Une fascination de longue date pour le droit

Si le droit peut mener à différentes carrières, c’est la musique qui a indirectement conduit Patrick Garon-Sayegh au droit.

«Adolescent, je n’étais pas très motivé par l’école et je n’étais pas un bon élève, confie-t-il. C’est la musique qui m’a appris à être structuré. J’étais vraiment passionné de musique au point où j’ai même songé à en faire mon métier.»

Au début des années 2000, le joueur de basse électrique étudie la communication et la production sonore tout en composant et enregistrant de la musique et en se produisant régulièrement en spectacle. Il obtiendra son baccalauréat en communication de l’Université Concordia avec mention en 2005. L’année suivante, il amorce ses études de droit à l’Université McGill.

«Je nourrissais depuis longtemps une fascination abstraite pour le droit, mais cette discipline me faisait peur. Or, ma réussite en communication et l’acquisition d’une certaine maturité m’ont donné la confiance pour poursuivre en droit», raconte-t-il.

Après avoir terminé ses études dans la discipline, Patrick Garon-Sayegh travaille de 2011 à 2015 dans une firme d’avocats pancanadienne. Il défend alors des causes complexes liées à l’environnement et à la construction et fait appel à différents experts, notamment en ingénierie et en urbanisme.

Mieux comprendre la responsabilité professionnelle

En parallèle, des ennuis de santé importants l’amènent à consulter différents professionnels de la santé. Ceux-ci lui prodiguent de bons soins, mais l’expérience stimule néanmoins sa réflexion quant aux motifs sur lesquels ces professionnels s’appuient pour poser un acte médical plutôt qu’un autre.

«J’avais besoin de changer de direction et j’ai donc amorcé une maîtrise afin d’explorer le droit en lien avec la bioéthique et l’éthique médicale… tout en considérant la possibilité d’aller plus loin aux cycles supérieurs», se remémore le juriste.

L’exploration est fructueuse: immédiatement après avoir obtenu sa maîtrise en droit de l’Université McGill, il entame des études doctorales en 2017, cette fois à l’Université de Toronto.

Dans sa thèse, Patrick Garon-Sayegh étudie comment l’expertise médicale est utilisée pour prouver la faute de médecins en matière de responsabilité médicale.

«Mon objectif est de mieux situer l’origine des règles de l’art médical et de mieux comprendre comment on prouve les fautes des médecins, illustre-t-il. Et puisqu’on poursuit des experts, on doit mobiliser les avis d’autres experts pour prouver qu’il y a eu faute.»
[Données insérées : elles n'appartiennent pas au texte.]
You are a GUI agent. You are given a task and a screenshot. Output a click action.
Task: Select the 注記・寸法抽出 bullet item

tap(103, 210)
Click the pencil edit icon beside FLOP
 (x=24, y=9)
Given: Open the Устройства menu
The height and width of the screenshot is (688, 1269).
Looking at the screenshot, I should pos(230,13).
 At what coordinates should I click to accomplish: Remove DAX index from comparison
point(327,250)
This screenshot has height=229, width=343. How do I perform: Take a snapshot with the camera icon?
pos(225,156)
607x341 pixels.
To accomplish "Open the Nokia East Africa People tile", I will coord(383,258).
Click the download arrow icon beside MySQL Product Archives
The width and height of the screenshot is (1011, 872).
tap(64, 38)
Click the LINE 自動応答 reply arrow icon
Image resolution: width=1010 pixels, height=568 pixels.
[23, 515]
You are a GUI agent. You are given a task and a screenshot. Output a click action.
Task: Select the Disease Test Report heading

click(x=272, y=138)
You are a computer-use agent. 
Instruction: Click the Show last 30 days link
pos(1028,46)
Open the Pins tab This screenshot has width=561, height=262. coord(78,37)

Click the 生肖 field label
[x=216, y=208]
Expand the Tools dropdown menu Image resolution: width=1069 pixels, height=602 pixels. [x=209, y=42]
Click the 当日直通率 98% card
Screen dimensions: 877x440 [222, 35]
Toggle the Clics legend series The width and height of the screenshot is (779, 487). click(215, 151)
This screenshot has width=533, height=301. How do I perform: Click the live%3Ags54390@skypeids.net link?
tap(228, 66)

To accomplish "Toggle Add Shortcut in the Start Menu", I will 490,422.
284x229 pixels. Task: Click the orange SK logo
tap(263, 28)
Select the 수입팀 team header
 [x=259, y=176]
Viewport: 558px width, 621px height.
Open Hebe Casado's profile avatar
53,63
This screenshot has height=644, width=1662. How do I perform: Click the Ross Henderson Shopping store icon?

Car la science ne fait pas foi de tout acte médical. «On l’a vu lors de la pandémie: toutes les décisions qui ont été prises ne se réduisaient pas à des questions scientifiques, et il en est de même en médecine clinique», poursuit-il.

L’importance de la particularité de chaque cas

À compter de janvier, le nouveau professeur de droit enseignera la preuve en matière civile.

À ce titre, il cherchera à sensibiliser ses étudiantes et étudiants au fait qu’ils seront éventuellement responsables de la qualité de leur raisonnement, «pas seulement dans leur tâche étroite d’avocat plaidant devant un tribunal, mais aussi à travers les différents problèmes concrets qu’ils rencontreront en tant qu’avocats et notaires: ils devront éviter de calquer des solutions en se remettant constamment en question pour assumer la charge qui vient avec la liberté d’action professionnelle», insiste-t-il.

«Et je souhaite leur transmettre l’importance de prêter attention à la situation particulière de leurs clients pour que la justice émerge: le droit et la médecine ont ceci en commun que les clients et les patients souhaitent être traités non pas comme des numéros interchangeables, mais comme des personnes à part entière, conclut Patrick Garon-Sayegh. Le droit de la preuve, c’est savoir s’arrêter aux détails. Et pour ce faire, il faut savoir écouter.»